To do:
Among the entries below, find all lines that include "preview" and copy them.

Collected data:
****************

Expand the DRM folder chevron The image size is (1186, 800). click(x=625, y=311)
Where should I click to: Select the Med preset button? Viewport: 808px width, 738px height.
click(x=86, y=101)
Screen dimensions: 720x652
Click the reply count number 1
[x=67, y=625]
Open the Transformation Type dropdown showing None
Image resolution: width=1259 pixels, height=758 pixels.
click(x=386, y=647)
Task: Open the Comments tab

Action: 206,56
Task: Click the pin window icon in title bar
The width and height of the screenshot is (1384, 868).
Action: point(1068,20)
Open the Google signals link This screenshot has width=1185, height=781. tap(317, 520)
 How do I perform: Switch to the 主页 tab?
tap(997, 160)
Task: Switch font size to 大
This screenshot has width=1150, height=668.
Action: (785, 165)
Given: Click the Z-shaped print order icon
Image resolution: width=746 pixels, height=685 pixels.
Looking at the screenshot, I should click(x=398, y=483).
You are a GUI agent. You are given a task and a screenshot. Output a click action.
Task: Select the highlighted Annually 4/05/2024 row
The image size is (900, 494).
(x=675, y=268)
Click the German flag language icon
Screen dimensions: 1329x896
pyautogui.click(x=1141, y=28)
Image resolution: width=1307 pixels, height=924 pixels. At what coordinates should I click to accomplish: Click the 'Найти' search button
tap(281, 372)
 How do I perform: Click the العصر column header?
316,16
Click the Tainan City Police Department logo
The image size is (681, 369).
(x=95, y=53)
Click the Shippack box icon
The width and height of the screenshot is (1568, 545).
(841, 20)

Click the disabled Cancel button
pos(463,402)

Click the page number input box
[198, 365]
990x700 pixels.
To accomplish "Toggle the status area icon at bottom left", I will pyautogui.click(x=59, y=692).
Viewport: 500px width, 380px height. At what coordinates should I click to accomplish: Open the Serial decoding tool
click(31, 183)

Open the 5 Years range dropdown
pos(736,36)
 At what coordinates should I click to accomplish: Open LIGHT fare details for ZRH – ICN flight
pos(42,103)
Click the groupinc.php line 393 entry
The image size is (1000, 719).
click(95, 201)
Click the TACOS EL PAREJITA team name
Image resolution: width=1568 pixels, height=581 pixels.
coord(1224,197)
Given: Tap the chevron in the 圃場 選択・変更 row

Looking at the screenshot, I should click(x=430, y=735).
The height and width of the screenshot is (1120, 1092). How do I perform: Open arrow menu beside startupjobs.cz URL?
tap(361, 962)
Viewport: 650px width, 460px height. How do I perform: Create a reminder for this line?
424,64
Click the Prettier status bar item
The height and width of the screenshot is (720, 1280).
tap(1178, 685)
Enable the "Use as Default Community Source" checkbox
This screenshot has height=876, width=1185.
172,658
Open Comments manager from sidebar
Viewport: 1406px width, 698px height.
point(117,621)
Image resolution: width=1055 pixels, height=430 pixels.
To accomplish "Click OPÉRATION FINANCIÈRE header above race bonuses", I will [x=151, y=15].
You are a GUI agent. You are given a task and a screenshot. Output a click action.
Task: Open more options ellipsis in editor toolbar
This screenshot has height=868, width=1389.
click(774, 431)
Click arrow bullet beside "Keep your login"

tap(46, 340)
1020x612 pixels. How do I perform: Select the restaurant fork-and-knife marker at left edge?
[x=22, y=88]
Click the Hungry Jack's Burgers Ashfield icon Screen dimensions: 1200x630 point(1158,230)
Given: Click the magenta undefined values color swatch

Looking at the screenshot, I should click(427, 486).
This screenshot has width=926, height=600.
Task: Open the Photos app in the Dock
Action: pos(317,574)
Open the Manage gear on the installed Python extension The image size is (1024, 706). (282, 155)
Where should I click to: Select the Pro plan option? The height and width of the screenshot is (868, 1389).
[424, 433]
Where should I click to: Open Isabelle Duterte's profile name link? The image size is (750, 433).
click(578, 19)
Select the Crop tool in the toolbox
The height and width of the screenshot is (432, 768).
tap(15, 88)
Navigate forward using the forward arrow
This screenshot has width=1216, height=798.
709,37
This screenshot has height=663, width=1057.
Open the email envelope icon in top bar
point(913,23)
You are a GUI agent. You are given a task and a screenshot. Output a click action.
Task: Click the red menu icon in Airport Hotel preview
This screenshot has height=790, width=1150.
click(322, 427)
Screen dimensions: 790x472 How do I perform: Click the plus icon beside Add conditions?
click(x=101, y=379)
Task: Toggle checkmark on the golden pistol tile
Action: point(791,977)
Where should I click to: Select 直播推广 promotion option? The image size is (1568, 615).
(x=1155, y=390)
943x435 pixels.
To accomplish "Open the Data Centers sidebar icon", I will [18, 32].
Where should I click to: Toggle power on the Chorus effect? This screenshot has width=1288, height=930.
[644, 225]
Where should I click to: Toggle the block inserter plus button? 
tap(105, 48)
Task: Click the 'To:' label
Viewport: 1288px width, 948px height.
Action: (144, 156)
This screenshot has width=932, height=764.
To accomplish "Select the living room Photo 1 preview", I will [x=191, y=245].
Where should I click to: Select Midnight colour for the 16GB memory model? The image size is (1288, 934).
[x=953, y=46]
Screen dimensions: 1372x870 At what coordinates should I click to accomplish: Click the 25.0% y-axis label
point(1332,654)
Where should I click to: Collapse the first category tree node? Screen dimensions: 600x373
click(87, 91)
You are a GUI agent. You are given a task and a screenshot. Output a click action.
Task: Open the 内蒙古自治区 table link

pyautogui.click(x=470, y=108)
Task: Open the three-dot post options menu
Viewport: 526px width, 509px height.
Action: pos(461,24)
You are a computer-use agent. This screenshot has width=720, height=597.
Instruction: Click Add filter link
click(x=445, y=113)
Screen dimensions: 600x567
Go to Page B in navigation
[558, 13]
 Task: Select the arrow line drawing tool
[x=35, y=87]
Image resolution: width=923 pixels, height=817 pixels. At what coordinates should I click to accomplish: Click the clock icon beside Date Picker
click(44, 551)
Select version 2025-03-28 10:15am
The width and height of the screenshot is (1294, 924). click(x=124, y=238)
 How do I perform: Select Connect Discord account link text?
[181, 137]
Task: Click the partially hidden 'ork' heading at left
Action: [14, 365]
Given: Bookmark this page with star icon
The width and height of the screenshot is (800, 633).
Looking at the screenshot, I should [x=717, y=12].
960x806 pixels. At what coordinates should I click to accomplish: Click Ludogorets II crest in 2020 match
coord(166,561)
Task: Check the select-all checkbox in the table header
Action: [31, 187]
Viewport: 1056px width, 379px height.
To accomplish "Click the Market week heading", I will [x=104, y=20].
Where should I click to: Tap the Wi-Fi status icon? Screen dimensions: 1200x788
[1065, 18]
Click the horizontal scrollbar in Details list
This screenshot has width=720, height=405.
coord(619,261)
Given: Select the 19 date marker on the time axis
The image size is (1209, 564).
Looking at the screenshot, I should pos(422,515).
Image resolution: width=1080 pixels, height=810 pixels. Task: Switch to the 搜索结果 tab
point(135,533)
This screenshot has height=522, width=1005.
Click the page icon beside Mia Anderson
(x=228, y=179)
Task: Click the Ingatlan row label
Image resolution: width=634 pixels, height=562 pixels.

****************

Exercise output:
Task: Click the red menu icon in Airport Hotel preview
To accomplish "Select the living room Photo 1 preview", I will [x=191, y=245].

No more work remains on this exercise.